Saturday night, we completed our run through the lives of tortured artists with another HBO film The Girl, also about Hitchcock and his creepy preoccupation with icy blonde actresses. This movie was the best of the lot.

Toby Jones, who also found himself a few years back at the short end (no pun intended) of two competing biopics (Truman Capote), is incredible as Hitchcock. His Hitch is deeply haunted by a point of view and a physical appearance that puts him at odds perpetually with Hollywood glamor. And Sienna Miller achieves the impossible by making actress Tippi Hedren … well … interesting.

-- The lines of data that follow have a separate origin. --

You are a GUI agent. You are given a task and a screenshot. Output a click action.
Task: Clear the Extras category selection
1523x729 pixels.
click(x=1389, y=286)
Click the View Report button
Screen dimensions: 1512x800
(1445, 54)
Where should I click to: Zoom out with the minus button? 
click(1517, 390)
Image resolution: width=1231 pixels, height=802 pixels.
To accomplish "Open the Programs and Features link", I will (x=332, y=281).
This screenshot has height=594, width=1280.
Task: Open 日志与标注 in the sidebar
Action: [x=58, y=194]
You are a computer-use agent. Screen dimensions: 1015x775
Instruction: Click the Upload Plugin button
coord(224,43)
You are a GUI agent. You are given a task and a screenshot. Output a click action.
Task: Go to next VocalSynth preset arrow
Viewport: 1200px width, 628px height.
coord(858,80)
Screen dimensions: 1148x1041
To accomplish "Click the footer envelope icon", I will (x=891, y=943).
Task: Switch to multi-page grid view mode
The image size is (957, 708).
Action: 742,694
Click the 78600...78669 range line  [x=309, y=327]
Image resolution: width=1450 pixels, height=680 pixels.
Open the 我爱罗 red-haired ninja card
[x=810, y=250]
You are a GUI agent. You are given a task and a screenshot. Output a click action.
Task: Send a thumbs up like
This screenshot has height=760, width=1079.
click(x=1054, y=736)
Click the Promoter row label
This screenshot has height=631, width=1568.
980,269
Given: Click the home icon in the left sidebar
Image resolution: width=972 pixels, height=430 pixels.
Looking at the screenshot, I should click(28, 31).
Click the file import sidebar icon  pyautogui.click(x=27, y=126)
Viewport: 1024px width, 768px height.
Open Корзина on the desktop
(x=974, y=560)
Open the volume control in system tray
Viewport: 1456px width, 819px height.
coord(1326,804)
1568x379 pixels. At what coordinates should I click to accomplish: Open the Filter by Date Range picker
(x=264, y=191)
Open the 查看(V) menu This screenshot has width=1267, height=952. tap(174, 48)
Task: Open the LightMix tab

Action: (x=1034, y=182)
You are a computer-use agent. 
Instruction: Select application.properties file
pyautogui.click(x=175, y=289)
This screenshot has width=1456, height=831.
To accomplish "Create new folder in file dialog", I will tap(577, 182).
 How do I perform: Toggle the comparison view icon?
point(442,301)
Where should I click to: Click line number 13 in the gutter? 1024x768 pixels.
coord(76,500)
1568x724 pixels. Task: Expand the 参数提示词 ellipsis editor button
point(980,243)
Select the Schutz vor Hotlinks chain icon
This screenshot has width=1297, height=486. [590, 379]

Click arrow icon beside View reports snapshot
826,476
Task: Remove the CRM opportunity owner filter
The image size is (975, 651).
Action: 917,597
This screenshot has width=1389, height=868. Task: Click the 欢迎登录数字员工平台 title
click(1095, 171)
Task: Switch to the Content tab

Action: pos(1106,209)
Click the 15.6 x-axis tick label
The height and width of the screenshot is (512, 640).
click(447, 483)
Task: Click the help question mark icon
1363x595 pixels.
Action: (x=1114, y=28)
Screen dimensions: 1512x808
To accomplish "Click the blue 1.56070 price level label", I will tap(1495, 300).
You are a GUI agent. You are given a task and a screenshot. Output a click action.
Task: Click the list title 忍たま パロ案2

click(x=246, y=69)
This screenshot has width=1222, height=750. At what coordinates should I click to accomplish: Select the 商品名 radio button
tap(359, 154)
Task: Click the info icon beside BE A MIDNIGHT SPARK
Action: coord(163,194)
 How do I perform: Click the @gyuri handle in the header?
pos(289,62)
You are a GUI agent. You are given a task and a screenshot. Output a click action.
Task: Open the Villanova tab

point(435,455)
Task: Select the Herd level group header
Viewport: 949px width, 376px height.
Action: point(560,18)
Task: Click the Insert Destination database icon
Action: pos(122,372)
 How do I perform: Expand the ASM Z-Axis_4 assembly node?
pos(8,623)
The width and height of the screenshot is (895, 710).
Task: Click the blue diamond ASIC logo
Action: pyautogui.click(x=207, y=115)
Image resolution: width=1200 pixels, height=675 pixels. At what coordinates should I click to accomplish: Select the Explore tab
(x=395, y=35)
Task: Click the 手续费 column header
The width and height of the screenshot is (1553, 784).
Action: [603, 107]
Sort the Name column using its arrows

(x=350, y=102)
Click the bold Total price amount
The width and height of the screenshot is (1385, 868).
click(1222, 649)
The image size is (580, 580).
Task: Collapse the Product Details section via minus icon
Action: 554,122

The Girl paints a compelling portrait of a man – Hitchcock – who attempts to make sense of his aversion to humanity and his self-loathing by playing puppet master over the beautiful people surrounding him. Also, this one does the best job of depicting the technical and artistic challenges of the creative process, offering great behind-the-scenes info on the making of both The Birds and Marnie.

All three films – Phil Spector, Hitchcock, and The Girl taken collectively – leave the viewer with revulsion for yet admiration of the creative genius. These men are “outsiders-forever-looking-in” whose contempt for humanity’s follies and foibles provide them immense gifts to enrich the lives and culture of that self-same humanity, yet leaving the artists themselves forever unfulfilled and broken.